### Data for this exercise
--
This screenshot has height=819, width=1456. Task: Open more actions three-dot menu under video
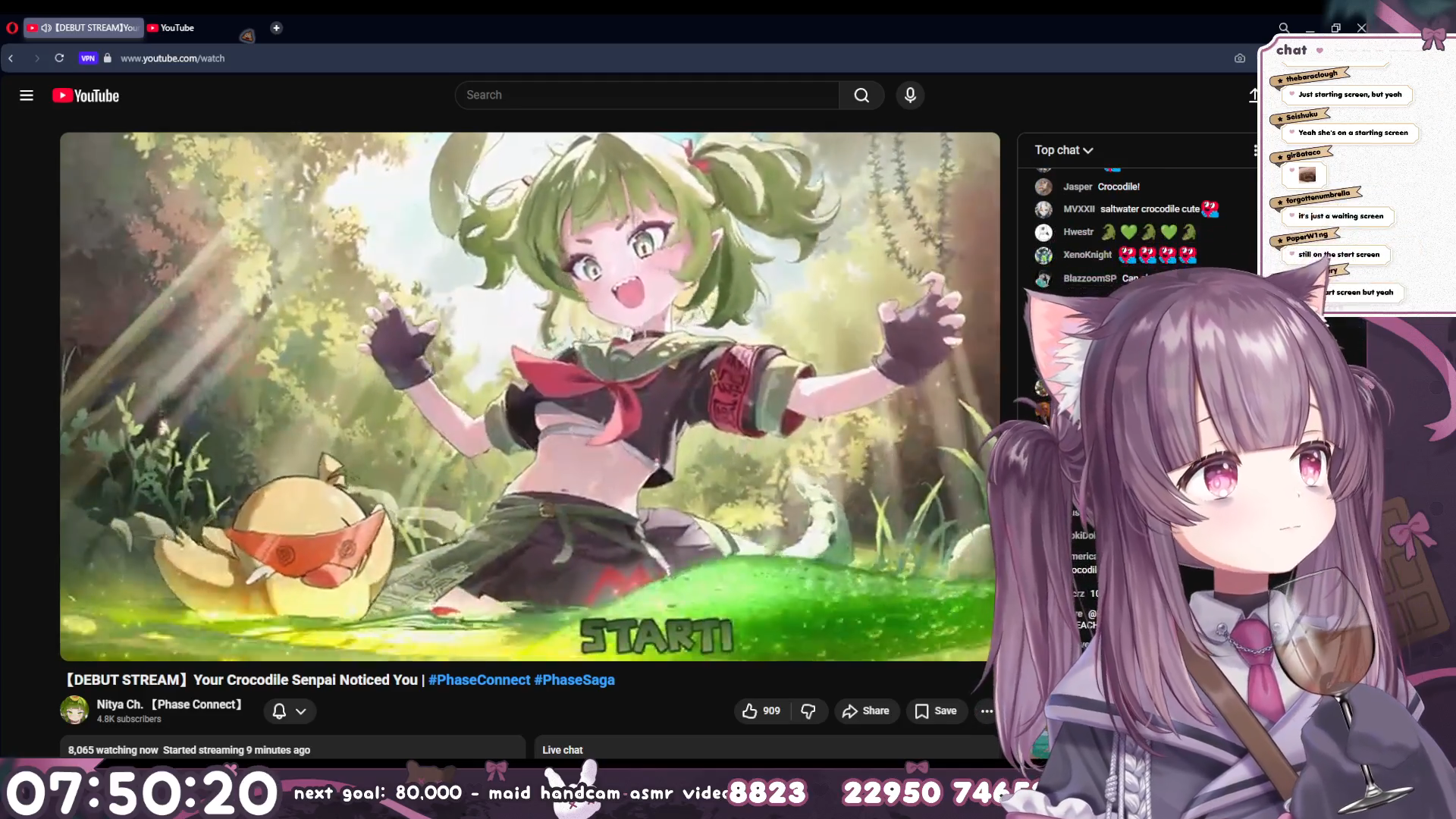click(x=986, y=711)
--
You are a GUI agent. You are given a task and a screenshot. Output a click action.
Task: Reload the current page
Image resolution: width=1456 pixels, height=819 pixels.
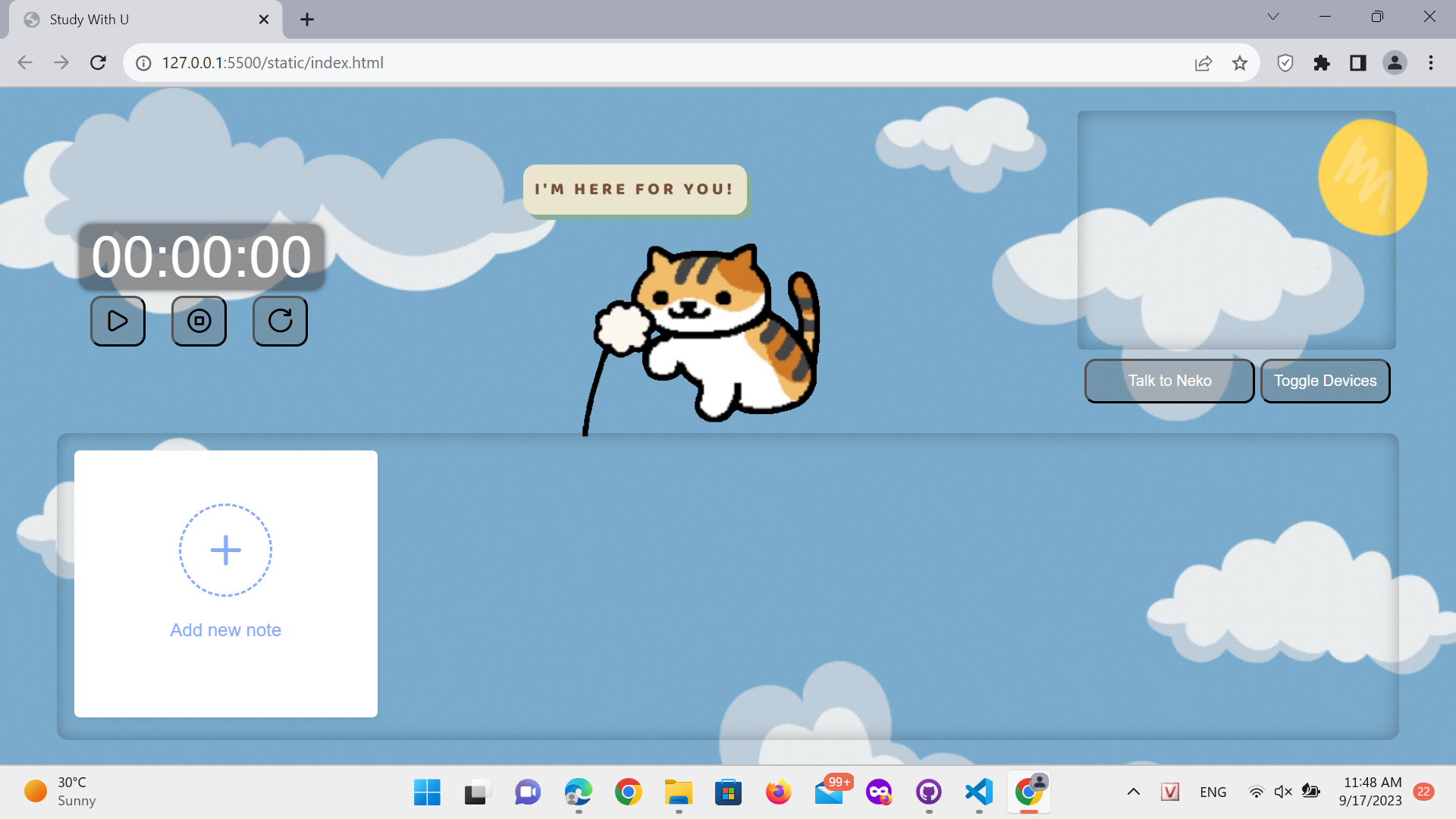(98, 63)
--
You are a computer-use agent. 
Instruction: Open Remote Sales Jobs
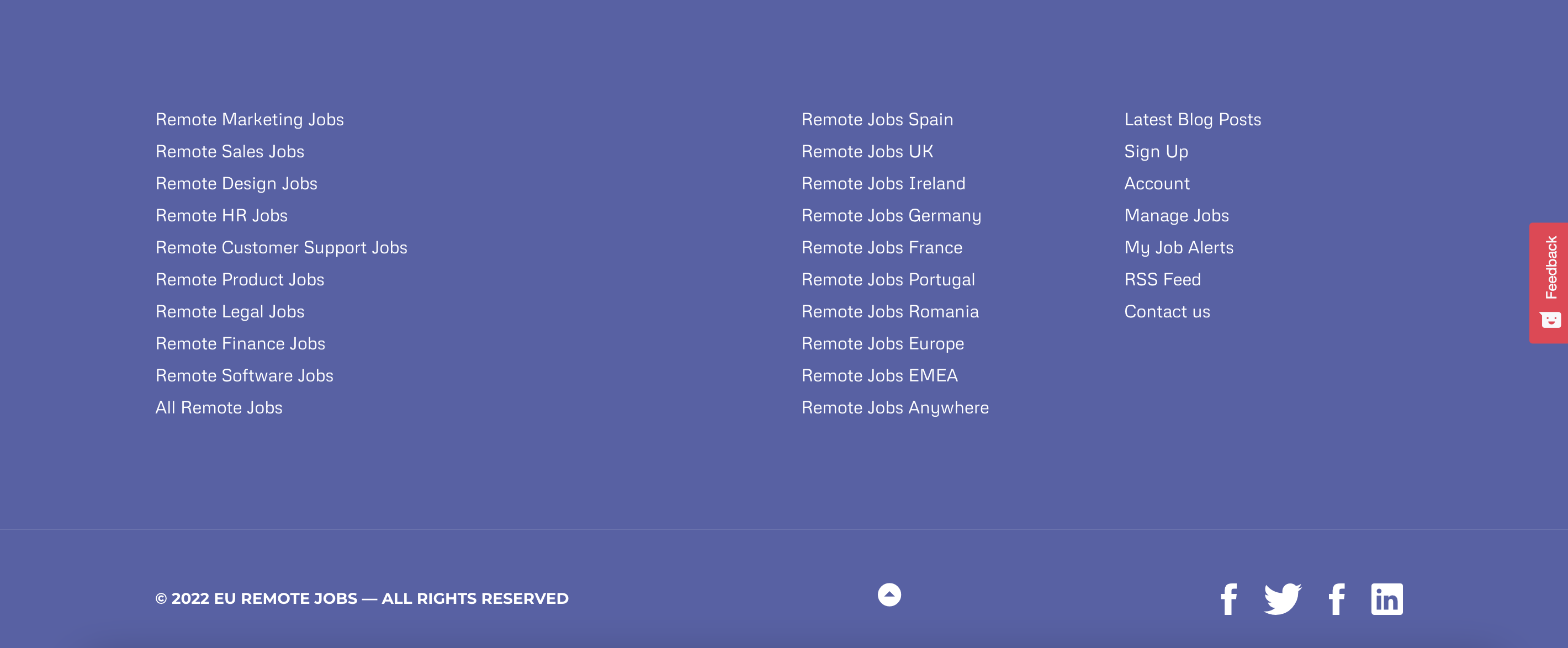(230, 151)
--
### Exercise aim
Every line in the entries above that has the word "agent" should be identified and copied.

### Solved problem
You are a GUI agent. You are given a task and a screenshot. Output a click action.
You are a computer-use agent. 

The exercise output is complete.